Dan wordt het stil. Enkel de muziek blijft spelen.

            Ik word wakker. Ik kijk op de klokradio. 02.36u. Iemand – Laura?- gaat de trap af, de voordeur slaat bijna onhoorbaar dicht. Een tijdje later een deur beneden die opengaat. Dat is papa, die uit de logeerkamer komt. Weer de voordeur die dichtslaat, iets harder dan daarnet, maar nog stil.
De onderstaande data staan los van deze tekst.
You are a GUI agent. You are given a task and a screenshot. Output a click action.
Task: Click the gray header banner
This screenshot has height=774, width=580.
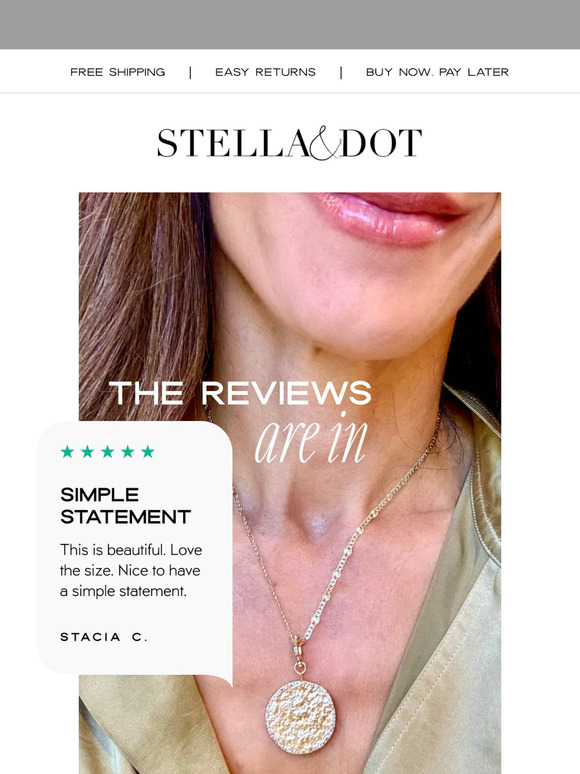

            Tot nu toe kan ik de situatie grotendeels inschatten. Maar het voel niet goed. Moet ik iets doen? Of zal ik gewoon afwachten?  Mijn lijf verkrampt, mijn gedachten springen van her naar der. Ik zweet, ik huil. Ik moet plassen. Ik wil hier weg. En dan doe ik het enige wat me logisch lijkt. Ik tast naar mijn mobieltje en druk toets één in.

VICTOR

Al van kindsbeen af, hebben Laura en ik urenlang de stad doorkruist. Ik ken haar favoriete plekjes. Waar ze naartoe wou als ze blij (goudsbloemeke) was, en waar ze zich (nachtschade) terugtrok als de wereld te zwaar werd. Ze had haar eigen woorden om haar stemmingen aan te geven. Het stelt me een beetje gerust dat ik weet waar ik haar kan vinden. Ik loop, ik ren, ik struikel en loop door. Laat me alsjeblief niet te laat komen. Ik besef pas dat ik huil wanneer ik de tranen over mijn wangen voel lopen en ze zich vermengen met het snot dat uit mijn neus loopt. Ik heb een steek in mijn zij, mijn rechterknie wil niet mee. Maar ik negeer alle pijn en blijf lopen.
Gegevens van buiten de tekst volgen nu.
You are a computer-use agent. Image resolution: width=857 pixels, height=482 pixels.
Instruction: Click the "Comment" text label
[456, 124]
            Van ver zie ik de verlichte brug. Ik ben er bijna. Dan zie ik het silhouet van Laura. Ik had gelijk, ze is waar ik wist dat ze was. Maar ik ben er nog niet. Ik versnel, maar mijn lijf laat me in de steek.

            Ik heb geprobeerd om het leven van een onbekend meisje te redden. Ik heb gedaan wat ik kon om Helena een veilige plek te bieden. Laat me nu niet mijn dochter verliezen. Laura, mijn dochter, mijn maatje, mijn liefste- op – de--wereld, mijn alles. Ik slaak een oerkreet, in de hoop dat ze me hoort. Ik bid, ik smeek, ik eis.

            Ik kom dichterbij. Daar loopt nog iemand. Sneller dan ik. Ik zie niet wie het is. Hij is al bij Laura, hij reikt haar zijn hand en helpt haar de brugleuning af. De twee schaduwen omhelzen elkaar. En dan herken ik hem. Het is Vic.

             Seconden later ben ik bij mijn twee kinderen. We vallen elkaar in de armen. We lachen. We huilen. We weten niet wat te zeggen. Ik snik als een klein kind, met grote uithalen. Maar het is goed zo. Dan neemt Vic zijn mobieltje en belt Rosita.

            ‘Dankjewel zus, om me te waarschuwen. Alles is in orde. We komen naar huis.’